Se tentare di classificare i movimenti religiosi che compongono il fenomeno 'Paganesimo moderno' può risultare oggettivamente difficoltoso, un discrimine può essere fatto a seconda dell'utilizzo o meno, da parte dei movimenti stessi, del prefisso 'Neo', indice del diverso rapporto tra antichità e modernità.

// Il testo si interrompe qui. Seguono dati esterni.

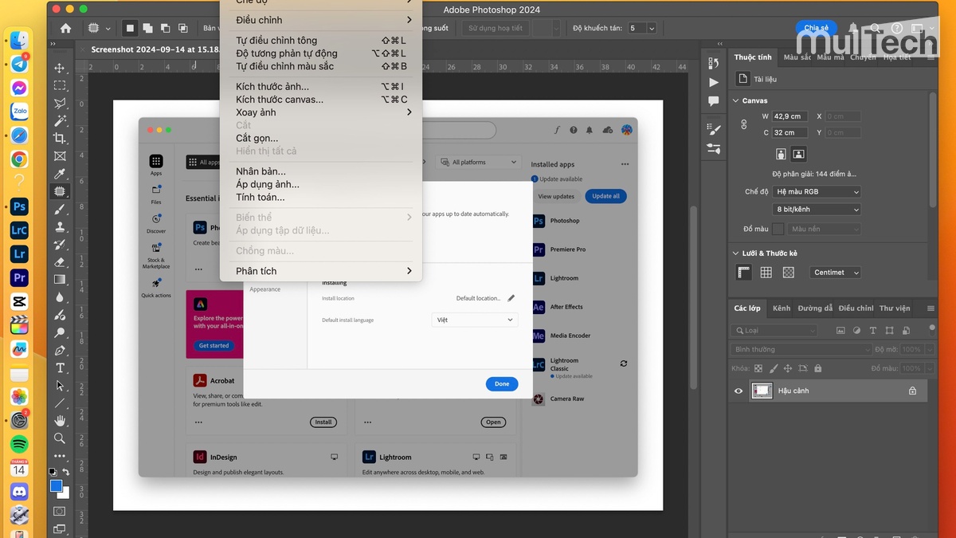Select the Brush tool

tap(60, 210)
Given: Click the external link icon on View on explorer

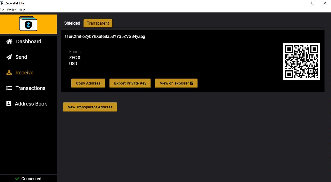Looking at the screenshot, I should coord(191,83).
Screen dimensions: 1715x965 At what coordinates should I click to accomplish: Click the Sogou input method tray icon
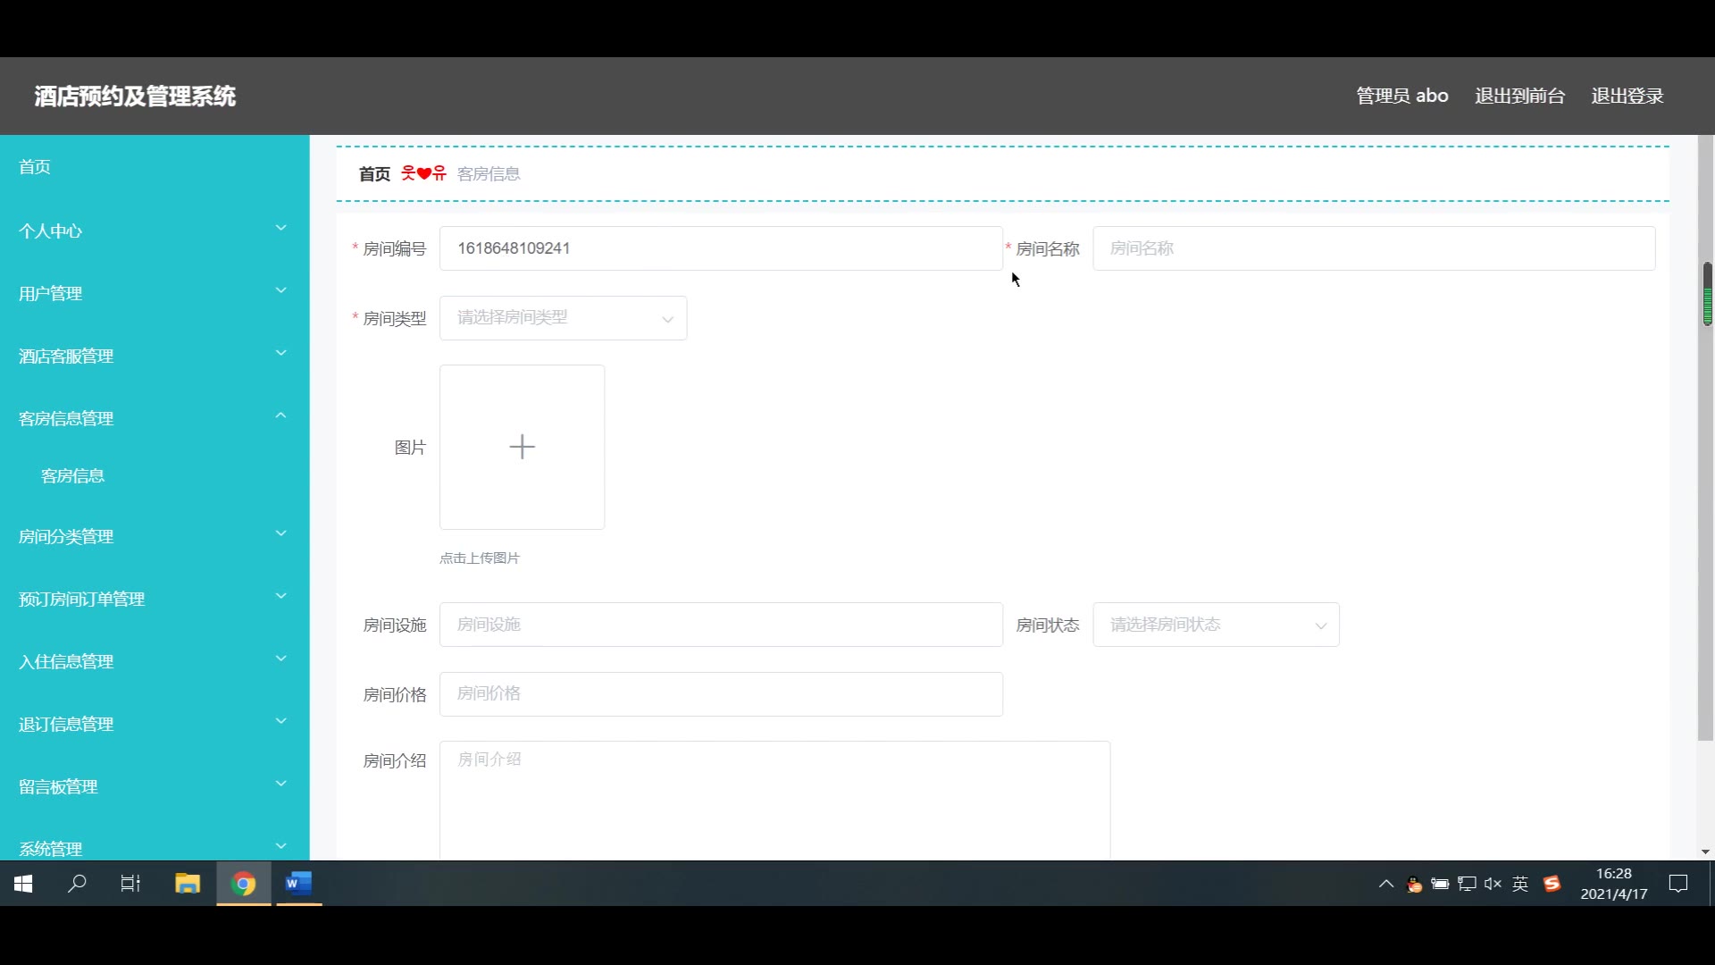(x=1552, y=884)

Districarsi all’interno del fenomeno ‘Paganesimo moderno’ è davvero un’ardua impresa. Non solo il fenomeno interessa una moltitudine di paesi, culture e persone: il fenomeno è figlio proprio delle persone, delle culture e dei paesi che interessa – o forse viceversa – tanto che a volte sembra più corretto il dover parlare di Paganesimi, un plurale che accentua ancor di più l’enorme numero di volti che questa realtà mostra orgogliosamente allo spettatore.

 

Classificare - overossia quel processo logico che dall’insieme analizza, divide, etichetta – è stata da sempre l’arma dell’uomo che tenta di conoscere una realtà. Come si può immaginare, una classificazione tassonomica dei Paganesimi non solo va incontro alle difficoltà sopra esposte, ma rischia di divenire fittizia ed artificiosa se troppo spinta, finendo col dividere e sottolineare gli aspetti divergenti piuttosto che unire ed evidenziare le somiglianze di fondo tra movimento e movimento; eppure una sorta di classificazione sembra pure necessaria allorché si vogliano mettere in luce gli aspetti unici delle varie correnti che ne fanno religioni a se stanti seppur unite da un unico filo conduttore.

 

Dire che esistono tanti Paganesimi quanti sono i Pagani – un’affermazione che rispecchia la realtà dei fatti – non è utile quando si tenta di correlare i nuclei fondamentali dei Paganesimi; per converso, è sempre bene ricordarlo quando si mette mano ad operazioni che tentano di etichettare i personalissimi modi di vedere ed approcciare la realtà.

 

La differenza che più salta agli occhi è l’utilizzo o meno del prefisso ‘Neo’ tra i Pagani moderni. Questa parola sembra aprire un baratro tra coloro che si considerano diretti continuatori degli antichi culti Pagani e coloro che, invece, accettano la frattura tra antichità e modernità e si considerano parte di religioni moderne con radici che affondano nell’antichità.

 

I primi di solito vengono etichettati come ‘Tradizionalisti’ o come ‘Ricostruzionalisti’, una parola che sottolinea il desiderio di restaurare (o meglio, utilizzando il loro punto di vista, di continuare) le antiche religioni con rigore storico, religioni spesso legate al territorio e alle culture locali (le cosiddette religioni etniche). La parola ‘Neo’ viene spesso considerata da questi Pagani come denigratoria, vista la convinzione della continuità temporale o dottrinale; a volte persino il termine ‘Pagano’ viene rigettato, considerati i suoi natali cristiani, e sostituito dalla parola ‘Gentile’ la quale, ancora una volta, rimarca la radice genetica di tali religioni.

 

I Neo Pagani propriamente detti, invece, sono coloro che accettano la modernità temporale dei loro percorsi spirituali, pur riconoscendone e affermandone l’antichità delle radici, che affondano nei fertili terreni delle religioni pre-cristiane, tribali o aborigene; le religioni Neo Pagane sono sistemi moderni radicati nell’antichità, che vivono nel presente e si proiettano verso il futuro: la qual cosa, nell’ottica Neo Pagana, non significa altro che proseguire l’eterno ciclo cosmico in cui passato, presente e futuro non sono altro che punti di una circonferenza in continua rotazione.